Tomos Proffitt, da UCL Archaeology e coautor do estudo, disse: “Os processos de decisão subjacentes aos comportamentos de seleção de matérias-primas representam um elemento importante da pesquisa paleolítica e são frequentemente vitais para interpretar o comportamento e as capacidades cognitivas dos primeiros hominínios”.

O desfiladeiro de Olduvai possui três grupos principais de matéria-prima adequados para a produção de ferramentas de pedra; lavas, sílex córneo e quartzito. Cada um foi usado por hominínios, mas sua seleção varia cronologicamente entre os locais e depende do tipo de ferramenta produzida. A indústria pré-histórica da produção de ferramentas de pedra nesse local é descrita pelo termo Oldowan.

Os cientistas empregaram métodos experimentais mais comumente usados ​​em pesquisas modernas de engenharia. Eles descobriram que o sílex córneo foi selecionado para flakes (ferramentas feitas de pedaços menores de pedra) e ferramentas retocadas. As lavas eram usadas para produzir flakes, cores (ferramentas feitas para lascar e modelar pedras grandes) e grandes ferramentas de corte, tais como bifaces (tipo de machado de mão). Já o quartzito foi usado predominantemente para a produção de pequenos flakes (ferramentas de pedra lascada).

Otimização

O sílex córneo e o quartzito do desfiladeiro de Olduvai mostraram-se significativamente mais afiados que o basalto coletado no mesmo local. No entanto, o basalto mostrou-se mais durável.

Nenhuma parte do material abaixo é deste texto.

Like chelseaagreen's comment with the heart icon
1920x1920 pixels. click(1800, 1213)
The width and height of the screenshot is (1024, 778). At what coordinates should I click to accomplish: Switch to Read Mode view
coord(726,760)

Ao selecionarem o material mais adequado às necessidades funcionais específicas, os hominínios otimizaram o desempenho de suas ferramentas e garantiram que a eficiência e a facilidade de uso fossem maximizadas.

Proffitt disse: “Os primeiros hominínios durante o (período da indústria) Oldowan provavelmente usavam flakes para uma variedade de tarefas. Principalmente para massacrar animais enquanto limpavam, mas provavelmente também para cortar várias plantas e possivelmente moldar madeira. Uma aresta de corte durável teria sido um fator importante ao usar essas ferramentas”.

“Há muitas técnicas analíticas modernas empregadas nas ciências e na engenharia de materiais que podem ser usadas para questionar os registros arqueológicos, e muitas fornecem novas ideias sobre as propriedades mecânicas de tais ferramentas e artefatos. Entender o modo como essas ferramentas operam e os limites funcionais permite aos arqueólogos construir uma compreensão maior das capacidades de nossos ancestrais mais antigos, no início da tecnologia”, acrescentou Proffitt.